In the fishing report thread, what reason does KevBow give for the shad not being thick yet?

Selected extract:
▼
# Day 2



## KevBow (Mar 18, 2011)

Couple big uns on r&r so far

Sent from my iPhone using Tapatalk


----------



## dbullard (Feb 13, 2008)

Nice Kev , I am about ready . The Shad thick yet ?


----------



## lx22f/c (Jun 19, 2009)

Nice wtg. How deep you fishing?


----------



## KevBow (Mar 18, 2011)

Nah shad aren't thick yet too cold. But was able to catch enough off lighted pier. Some were caught about 5-8 ft and the rest about 18


----------



## lx22f/c (Jun 19, 2009)

Thanks man. May try and get up there this weekend.


----------



## shadslinger (Aug 21, 2005)

Nice going! Man it's good to see a fishing report.


You never know unless you go


----------



## KevBow (Mar 18, 2011)

Thanks, and yes finally a fishing report!


----------



## Ducktracker (Aug 1, 2011)

Very nice I went up to lake to check things out and someone stole license plate off boat. Water had a bunch of floaters be careful on the water.


Sent from my iPhone using Tapatalk


----------



## KevBow (Mar 18, 2011)

Ya we saw some huge floaters out there. We ended up with 22 yesterday and today. Plus the big OP and BLUE. They count double I think. Today was slow we had to fish hard all day to get a good box of fish. Yesterday with all the dang rain we got them in just a few hours.


----------



## KevBow (Mar 18, 2011)

Sent from my iPhone using Tapatalk


----------



## crzycajun08 (Mar 10, 2014)

Thunder and lightning strike again wait till tom


----------



## dbullard (Feb 13, 2008)

Wtg Kev, may try to make up tomorrow afternoon . Going to pick up a new to us boat motor. may have to test run.


----------



## KevBow (Mar 18, 2011)

Cool hope YALL do good if you make it out. We're gonna fish in the morning for a few hours then head back to Katy for family time..... hate leaving the fish biting


----------



## shadslinger (Aug 21, 2005)

I'm inspired by Kevbos ice breaker report and I'm takin a bunch for cats tomorrow 
I'm thinking the bite is better mid lake up, as it might be a shade warmer, and more shad.


You never know unless you go


----------



## KevBow (Mar 18, 2011)
▲
Listed entries:
▼
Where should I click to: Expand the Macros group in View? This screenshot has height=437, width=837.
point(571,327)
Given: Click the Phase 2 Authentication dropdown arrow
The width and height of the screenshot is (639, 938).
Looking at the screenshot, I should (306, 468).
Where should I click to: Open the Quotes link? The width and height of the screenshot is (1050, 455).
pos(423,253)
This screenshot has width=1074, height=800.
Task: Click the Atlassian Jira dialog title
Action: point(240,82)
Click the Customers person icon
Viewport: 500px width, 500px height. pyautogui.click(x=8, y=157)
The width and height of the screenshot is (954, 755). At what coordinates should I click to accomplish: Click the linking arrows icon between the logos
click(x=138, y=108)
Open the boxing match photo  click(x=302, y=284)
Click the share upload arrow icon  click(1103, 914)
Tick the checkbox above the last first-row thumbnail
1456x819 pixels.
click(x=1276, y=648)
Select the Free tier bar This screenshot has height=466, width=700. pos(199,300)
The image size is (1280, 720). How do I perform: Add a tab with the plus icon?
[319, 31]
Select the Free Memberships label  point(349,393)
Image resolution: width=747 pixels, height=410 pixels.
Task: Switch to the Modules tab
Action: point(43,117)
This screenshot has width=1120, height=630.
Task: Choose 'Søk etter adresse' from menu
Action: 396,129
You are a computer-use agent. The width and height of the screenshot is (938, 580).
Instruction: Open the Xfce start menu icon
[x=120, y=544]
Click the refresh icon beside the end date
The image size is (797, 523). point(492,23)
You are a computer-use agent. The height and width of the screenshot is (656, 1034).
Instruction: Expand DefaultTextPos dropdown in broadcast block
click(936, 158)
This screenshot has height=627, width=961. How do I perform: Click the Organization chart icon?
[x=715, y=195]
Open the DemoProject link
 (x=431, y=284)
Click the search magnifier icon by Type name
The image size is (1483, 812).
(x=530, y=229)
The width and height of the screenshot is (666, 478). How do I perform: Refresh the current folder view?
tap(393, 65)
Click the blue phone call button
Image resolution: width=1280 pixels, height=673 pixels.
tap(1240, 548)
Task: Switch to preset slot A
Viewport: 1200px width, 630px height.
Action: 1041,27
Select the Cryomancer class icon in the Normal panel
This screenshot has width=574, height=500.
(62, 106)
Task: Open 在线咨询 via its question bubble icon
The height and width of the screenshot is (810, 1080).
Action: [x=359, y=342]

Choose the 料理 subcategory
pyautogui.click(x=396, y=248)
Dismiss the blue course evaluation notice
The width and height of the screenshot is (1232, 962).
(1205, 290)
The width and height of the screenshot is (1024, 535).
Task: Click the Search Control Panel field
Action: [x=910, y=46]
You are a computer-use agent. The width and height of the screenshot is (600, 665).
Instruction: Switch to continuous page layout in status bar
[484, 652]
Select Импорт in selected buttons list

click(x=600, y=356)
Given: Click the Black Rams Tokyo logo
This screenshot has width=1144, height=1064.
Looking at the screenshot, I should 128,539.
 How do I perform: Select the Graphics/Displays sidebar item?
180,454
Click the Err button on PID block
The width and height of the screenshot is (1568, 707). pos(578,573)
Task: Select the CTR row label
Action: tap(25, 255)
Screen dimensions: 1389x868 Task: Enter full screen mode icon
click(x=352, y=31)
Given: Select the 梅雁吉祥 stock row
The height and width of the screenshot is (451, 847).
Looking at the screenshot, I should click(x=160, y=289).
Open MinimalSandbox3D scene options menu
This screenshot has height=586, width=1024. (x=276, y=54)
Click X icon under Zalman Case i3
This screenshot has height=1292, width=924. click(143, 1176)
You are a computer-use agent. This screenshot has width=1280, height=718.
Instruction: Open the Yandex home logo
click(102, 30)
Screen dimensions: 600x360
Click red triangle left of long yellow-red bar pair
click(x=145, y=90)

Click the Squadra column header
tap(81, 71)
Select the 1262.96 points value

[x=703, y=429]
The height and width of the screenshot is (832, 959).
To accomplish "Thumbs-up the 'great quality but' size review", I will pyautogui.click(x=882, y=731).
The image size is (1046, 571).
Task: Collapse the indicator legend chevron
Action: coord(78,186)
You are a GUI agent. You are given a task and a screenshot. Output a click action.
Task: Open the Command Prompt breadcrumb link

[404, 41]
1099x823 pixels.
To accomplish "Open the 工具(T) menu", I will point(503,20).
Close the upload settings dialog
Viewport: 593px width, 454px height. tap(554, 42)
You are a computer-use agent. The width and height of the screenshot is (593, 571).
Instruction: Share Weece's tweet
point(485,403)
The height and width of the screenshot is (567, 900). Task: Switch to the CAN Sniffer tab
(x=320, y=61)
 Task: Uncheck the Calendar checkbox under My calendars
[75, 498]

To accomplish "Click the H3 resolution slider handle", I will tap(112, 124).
▲
Response:
It was too cold.